28 De ganse gemeente nu boog zich neder, als men het gezang zong, en met trompetten trompette; dit alles totdat het brandoffer voleind was.
Forsothe whanne al the cumpenye worschipide, syngeris and thei that helden trumpis weren in her office, til the brent sacrifice was fillid.
29 Als men nu geeindigd had te offeren, bukten de koning en allen, die bij hem gevonden waren, en bogen zich neder.
And whanne the offryng was endid, the kyng was bowid, and alle that weren with hym, and thei worschipiden God.
30 Daarna zeide de koning Jehizkia, en de oversten, tot de Levieten, dat zij den HEERE loven zouden, met de woorden van David en van Asaf, den ziener; en zij loofden tot blijdschap toe; en neigden hun hoofden, en bogen zich neder.
And Ezechie and the princes comaundiden to the dekenes, that thei schulden preise the Lord with the wordis of Dauith, and of Asaph, the profete; whiche preisiden hym with greet gladnesse, and kneliden, and worschipiden.
31 En Jehizkia antwoordde en zeide: Nu hebt gij uw handen den HEERE gevuld, treedt toe, en brengt slachtofferen en lofofferen tot het huis des HEEREN; en de gemeente bracht slachtofferen en lofofferen en alle vrijwilligen van harte brandofferen.
Sothely Ezechie addide also these thingis, Ye han fillid youre hondis to the Lord; neiye ye, and offre sacrifices and preisyngis in the hows of the Lord.
32 En het getal der brandofferen, die de gemeente bracht, was zeventig runderen, honderd rammen, tweehonderd lammeren; deze alle den HEERE ten brandoffer.
Therfor al the multitude offride with deuoute soule sacrifices, and preisyngis, and brent sacrifices.

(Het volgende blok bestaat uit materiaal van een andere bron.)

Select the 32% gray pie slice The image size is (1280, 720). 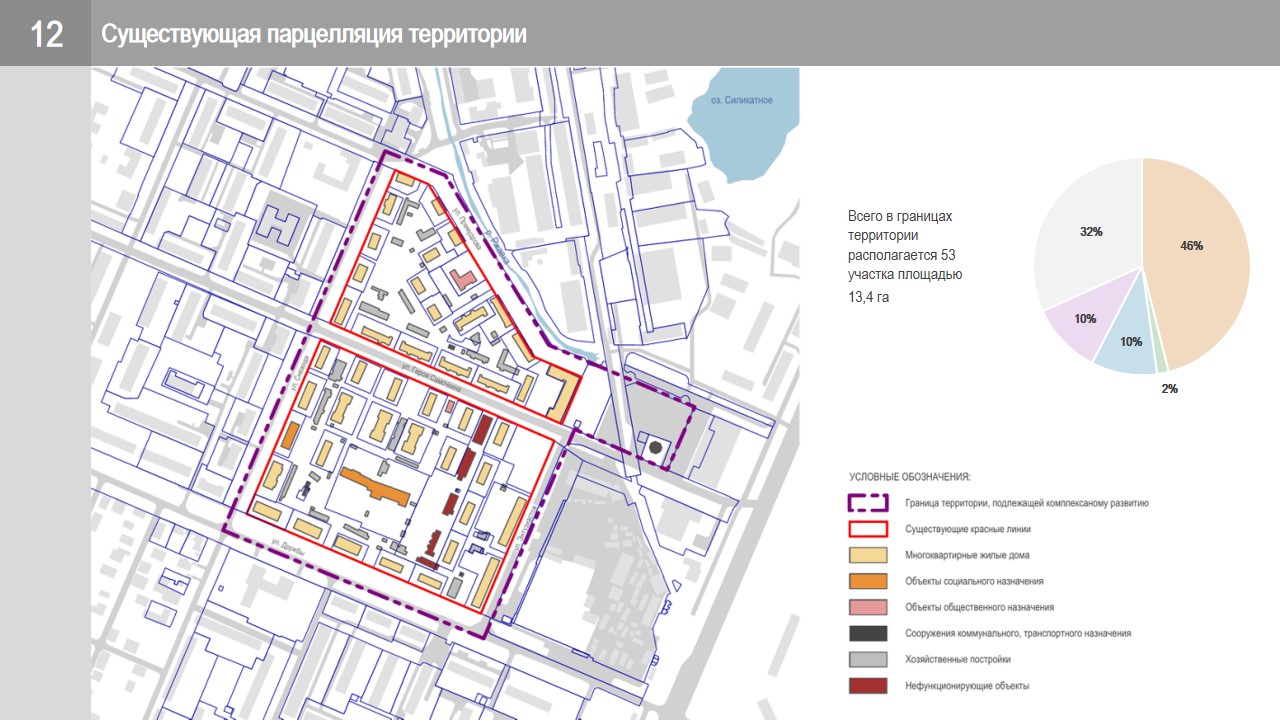(1088, 230)
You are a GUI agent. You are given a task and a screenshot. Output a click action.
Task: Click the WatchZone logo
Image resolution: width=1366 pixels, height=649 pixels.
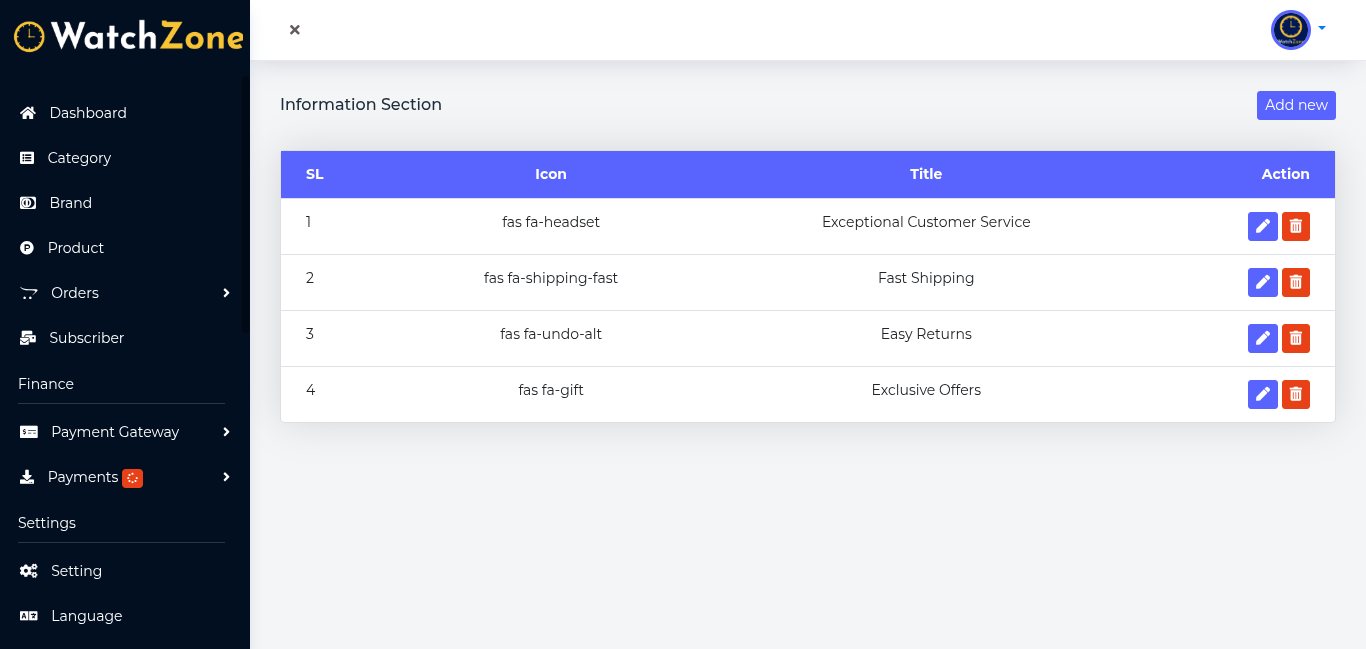click(x=128, y=37)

Sotheli this was the noumbre of brent sacrifices, whiche the multitude offride; seuenti bolis, and an hundrid rammes, two hundrid lambren.
33 Nog waren der geheiligde dingen zeshonderd runderen en drie duizend schapen.
Also thei halewiden to the Lord sixe hundrid oxis, and thre thousynde sheep.
34 Doch van de priesteren waren er te weinig, en zij konden al den brandofferen de huid niet aftrekken; daarom hielpen hen hun broederen, de Levieten, totdat het werk geeindigd was, en totdat de andere priesters zich geheiligd hadden; want de Levieten waren rechter van hart, om zich te heiligen, dan de priesteren.
Forsothe the preestis weren fewe, and myyten not suffice for to `drawe awei the skynnes of brent sacrifices; wherfor and the dekenes her britheren helpiden hem, til the werk was fillid, and the preestis weren halewid; for the dekenes ben halewid bi liytere custom than the preestis.
35 En ook waren de brandofferen in menigte, met het vet der dankofferen, en met de drankofferen, voor de brandofferen; alzo werd de dienst van het huis des HEEREN besteld.
Therfor there weren ful many brent sacrifices, ynnere fatnessis of pesible sacrifices, and the moyste sacrifices of brent sacrifices, and the worschip, `ethir ournyng, of the `Lordis hows was fillid.
36 Jehizkia nu en al het volk verblijdden zich over hetgeen God het volk voorbereid had; want deze zaak geschiedde haastelijk.
And Ezechie was glad, and al the puple, for the seruyce of the Lord was fillid; for it pleside, that this was doon sodeynly.